“It came on to blow, didn’t it?” he asked; but there he sank down again.

“I can’t stay so!” he murmured soon. “I can’t stay so! Here,——I must tell you. Georgie, get out the spy-glass, and go up on the roof and look over. I’ve had a dream, I tell you! I’ve had a dream. Not that either,——but it’s just stamped on me! It was like a storm,——and I dreamed that that schooner——the Flyaway——had parted. And the half of her’s crashed down just as she broke, and Faith and that man are high up on the bows in the middle of the South Breaker! Make haste, Georgie! Christ! make haste!”

I flew to the drawers and opened them, and began to put the spy-glass together. Suddenly he cried out again,——

“O, here’s where the fault was! What right had I ever to marry the child, not loving her? I bound her! I crushed her! I stifled her! If she lives, it is my sin; if she dies, I murder her!”

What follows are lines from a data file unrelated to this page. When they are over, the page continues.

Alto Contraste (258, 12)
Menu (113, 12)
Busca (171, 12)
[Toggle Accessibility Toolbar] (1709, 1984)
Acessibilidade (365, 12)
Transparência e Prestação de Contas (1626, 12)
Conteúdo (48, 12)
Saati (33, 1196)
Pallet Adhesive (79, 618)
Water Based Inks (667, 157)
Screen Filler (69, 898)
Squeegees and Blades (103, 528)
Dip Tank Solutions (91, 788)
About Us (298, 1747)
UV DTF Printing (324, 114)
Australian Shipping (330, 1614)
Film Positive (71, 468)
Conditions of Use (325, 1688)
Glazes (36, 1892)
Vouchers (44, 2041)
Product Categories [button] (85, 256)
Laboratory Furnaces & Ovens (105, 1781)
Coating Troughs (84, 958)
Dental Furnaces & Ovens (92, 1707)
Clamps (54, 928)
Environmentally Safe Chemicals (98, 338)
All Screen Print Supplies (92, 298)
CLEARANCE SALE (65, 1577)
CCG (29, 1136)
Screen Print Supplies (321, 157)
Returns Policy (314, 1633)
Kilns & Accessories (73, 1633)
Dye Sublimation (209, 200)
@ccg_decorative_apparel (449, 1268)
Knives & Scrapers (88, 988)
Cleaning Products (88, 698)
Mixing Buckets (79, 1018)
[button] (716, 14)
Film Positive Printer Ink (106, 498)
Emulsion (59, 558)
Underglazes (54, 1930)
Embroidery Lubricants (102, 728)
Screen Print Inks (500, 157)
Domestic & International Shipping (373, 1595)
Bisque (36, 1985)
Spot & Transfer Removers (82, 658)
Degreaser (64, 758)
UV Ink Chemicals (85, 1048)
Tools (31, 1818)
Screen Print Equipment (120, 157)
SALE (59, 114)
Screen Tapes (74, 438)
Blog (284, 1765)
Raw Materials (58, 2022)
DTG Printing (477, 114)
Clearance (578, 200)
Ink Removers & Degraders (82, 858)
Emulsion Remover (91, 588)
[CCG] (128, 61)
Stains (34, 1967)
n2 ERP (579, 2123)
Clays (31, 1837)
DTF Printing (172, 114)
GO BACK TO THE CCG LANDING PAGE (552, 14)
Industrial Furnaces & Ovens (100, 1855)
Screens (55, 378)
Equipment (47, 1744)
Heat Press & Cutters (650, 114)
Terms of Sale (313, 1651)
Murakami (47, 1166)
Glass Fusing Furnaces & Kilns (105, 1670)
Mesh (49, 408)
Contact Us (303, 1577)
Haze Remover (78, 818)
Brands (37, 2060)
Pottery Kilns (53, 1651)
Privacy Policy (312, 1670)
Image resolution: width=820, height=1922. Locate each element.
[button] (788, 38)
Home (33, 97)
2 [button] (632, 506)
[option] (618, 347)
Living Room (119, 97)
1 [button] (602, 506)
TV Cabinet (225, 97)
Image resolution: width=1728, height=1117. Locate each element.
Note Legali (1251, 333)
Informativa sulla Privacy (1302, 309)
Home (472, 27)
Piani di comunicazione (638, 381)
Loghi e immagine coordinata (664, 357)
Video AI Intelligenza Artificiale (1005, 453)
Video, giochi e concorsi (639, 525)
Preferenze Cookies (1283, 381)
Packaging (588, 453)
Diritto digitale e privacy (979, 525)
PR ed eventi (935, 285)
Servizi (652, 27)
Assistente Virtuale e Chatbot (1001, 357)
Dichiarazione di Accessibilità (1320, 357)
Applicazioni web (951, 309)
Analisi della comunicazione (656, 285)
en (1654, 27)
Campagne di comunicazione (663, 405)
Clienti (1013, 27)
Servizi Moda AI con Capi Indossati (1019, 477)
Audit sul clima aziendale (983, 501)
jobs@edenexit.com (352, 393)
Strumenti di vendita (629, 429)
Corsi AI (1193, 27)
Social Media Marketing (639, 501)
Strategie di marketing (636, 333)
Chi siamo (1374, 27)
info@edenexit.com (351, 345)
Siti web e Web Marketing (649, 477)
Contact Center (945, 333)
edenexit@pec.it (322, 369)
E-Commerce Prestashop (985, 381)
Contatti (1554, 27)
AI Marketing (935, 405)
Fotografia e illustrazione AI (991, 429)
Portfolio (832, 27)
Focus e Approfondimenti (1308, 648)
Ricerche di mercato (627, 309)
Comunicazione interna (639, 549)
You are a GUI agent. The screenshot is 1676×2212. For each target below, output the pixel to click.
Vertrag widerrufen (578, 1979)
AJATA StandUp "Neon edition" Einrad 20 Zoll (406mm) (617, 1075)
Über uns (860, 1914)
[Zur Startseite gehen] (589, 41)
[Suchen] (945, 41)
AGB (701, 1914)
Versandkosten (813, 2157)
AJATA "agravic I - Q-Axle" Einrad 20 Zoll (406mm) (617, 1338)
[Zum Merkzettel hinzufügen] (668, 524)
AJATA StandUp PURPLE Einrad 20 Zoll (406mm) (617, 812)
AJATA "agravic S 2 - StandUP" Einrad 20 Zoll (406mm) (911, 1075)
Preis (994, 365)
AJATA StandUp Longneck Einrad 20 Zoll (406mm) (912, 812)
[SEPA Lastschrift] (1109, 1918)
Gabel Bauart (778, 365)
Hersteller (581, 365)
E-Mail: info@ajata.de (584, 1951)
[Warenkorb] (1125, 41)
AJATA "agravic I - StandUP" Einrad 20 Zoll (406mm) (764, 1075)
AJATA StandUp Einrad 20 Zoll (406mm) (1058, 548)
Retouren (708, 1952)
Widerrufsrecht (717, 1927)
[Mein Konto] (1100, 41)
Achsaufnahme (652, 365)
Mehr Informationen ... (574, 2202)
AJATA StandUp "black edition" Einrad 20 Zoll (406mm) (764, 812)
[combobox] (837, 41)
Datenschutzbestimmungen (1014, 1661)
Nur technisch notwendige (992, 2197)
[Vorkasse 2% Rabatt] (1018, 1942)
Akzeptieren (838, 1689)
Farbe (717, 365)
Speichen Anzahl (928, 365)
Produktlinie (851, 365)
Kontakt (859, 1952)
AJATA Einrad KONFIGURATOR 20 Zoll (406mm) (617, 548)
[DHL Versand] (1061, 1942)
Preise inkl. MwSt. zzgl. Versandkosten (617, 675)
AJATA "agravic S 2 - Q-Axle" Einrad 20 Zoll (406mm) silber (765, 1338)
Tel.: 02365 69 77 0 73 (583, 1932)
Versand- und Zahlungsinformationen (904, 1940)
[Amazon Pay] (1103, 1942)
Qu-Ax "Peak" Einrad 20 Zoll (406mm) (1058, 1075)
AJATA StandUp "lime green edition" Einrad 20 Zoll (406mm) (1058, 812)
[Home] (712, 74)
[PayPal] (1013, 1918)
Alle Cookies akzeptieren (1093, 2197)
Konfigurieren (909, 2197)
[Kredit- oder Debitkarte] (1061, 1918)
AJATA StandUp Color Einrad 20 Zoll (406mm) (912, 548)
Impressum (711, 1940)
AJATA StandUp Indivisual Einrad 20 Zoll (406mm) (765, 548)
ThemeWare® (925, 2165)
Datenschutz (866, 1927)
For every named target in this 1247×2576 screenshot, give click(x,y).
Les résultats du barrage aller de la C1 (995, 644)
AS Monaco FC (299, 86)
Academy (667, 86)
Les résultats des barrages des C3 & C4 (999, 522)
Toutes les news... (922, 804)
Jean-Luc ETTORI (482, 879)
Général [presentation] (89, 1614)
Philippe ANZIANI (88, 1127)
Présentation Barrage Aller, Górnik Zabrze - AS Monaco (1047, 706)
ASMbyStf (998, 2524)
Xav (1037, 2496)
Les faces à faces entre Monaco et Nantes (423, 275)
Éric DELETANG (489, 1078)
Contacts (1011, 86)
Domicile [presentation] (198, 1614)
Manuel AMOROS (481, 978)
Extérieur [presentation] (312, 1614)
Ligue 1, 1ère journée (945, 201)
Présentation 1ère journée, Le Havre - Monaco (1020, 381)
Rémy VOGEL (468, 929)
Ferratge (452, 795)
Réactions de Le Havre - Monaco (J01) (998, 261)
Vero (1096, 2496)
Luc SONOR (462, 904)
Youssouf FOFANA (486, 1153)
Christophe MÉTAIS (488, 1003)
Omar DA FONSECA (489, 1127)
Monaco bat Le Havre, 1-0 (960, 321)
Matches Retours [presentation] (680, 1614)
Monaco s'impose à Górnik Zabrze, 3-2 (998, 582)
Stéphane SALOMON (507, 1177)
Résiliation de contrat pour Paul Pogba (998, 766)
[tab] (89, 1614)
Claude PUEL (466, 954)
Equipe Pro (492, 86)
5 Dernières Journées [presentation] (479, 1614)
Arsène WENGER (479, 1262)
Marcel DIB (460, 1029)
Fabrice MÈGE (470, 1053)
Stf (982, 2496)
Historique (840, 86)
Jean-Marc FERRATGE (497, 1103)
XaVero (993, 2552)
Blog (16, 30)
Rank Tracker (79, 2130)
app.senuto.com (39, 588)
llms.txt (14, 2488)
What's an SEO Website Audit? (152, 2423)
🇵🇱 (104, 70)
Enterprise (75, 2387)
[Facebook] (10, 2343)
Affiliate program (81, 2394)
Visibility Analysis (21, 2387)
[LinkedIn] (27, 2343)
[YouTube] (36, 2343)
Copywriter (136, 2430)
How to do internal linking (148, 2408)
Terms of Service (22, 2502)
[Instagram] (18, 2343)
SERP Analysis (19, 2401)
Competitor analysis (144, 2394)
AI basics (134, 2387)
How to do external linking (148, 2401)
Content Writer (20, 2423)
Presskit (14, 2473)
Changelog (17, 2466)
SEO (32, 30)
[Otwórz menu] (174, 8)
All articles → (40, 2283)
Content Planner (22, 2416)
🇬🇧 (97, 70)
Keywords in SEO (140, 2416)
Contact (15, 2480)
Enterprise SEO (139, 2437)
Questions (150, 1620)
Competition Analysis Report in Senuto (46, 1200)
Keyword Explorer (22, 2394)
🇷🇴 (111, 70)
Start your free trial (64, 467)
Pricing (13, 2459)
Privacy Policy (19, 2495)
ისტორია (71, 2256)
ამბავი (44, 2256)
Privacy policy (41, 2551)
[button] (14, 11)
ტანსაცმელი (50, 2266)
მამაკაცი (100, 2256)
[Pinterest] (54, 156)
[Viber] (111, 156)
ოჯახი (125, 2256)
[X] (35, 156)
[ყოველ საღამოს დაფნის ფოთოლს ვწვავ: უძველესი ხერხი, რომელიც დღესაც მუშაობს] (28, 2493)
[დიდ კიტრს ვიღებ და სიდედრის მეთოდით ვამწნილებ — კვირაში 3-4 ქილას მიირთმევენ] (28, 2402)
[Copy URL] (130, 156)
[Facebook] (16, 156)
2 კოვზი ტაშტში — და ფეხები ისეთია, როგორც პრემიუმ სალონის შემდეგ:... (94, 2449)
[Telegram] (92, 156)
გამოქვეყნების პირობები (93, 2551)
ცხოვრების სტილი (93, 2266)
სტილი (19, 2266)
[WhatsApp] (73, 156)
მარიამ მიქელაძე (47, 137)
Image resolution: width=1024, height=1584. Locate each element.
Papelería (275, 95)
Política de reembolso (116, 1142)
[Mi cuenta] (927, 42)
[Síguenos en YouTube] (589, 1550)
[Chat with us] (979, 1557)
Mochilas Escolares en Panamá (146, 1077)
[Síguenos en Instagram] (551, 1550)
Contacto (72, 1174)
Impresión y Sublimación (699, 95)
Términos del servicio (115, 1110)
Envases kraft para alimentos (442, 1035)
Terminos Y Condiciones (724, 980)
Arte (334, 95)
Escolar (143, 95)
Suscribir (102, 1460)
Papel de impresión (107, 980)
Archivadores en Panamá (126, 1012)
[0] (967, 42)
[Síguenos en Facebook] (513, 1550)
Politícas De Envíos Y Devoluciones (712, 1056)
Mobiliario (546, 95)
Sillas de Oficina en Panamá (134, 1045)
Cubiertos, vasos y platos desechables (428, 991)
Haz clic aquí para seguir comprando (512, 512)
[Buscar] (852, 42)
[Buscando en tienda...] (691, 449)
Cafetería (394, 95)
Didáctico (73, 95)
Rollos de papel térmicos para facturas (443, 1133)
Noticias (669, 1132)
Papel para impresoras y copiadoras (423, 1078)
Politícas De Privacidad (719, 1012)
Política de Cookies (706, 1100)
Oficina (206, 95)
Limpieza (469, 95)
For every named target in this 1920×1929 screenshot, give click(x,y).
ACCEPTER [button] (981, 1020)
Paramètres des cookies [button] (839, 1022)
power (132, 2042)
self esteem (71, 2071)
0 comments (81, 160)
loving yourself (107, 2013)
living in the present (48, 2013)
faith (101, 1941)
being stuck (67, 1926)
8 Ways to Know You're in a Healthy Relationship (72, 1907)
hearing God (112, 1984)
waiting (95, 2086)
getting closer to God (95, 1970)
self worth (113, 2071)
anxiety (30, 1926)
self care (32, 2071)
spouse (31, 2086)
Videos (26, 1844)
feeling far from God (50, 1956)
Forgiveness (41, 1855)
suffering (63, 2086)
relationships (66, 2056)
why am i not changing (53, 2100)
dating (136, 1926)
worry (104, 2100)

He hid his face, as he spoke, so that his voice came thick, and great choking groans rent their way up from his heart.

All at once, as I looked up, there stood mother, in her long white gown, beside the bed, and bending over and taking Dan’s hot head in her two hands.

“Behold, He cometh with clouds!” she whispered.

It always did seem to me as if mother had the imposition of hands,——perhaps every one feels just so about their mother,——but only her touch always lightens an ache for me, whether it’s in the heart or the head.

“O Aunt Rhody,” said Dan, looking up in her face with his distracted eyes, “can’t you help me?”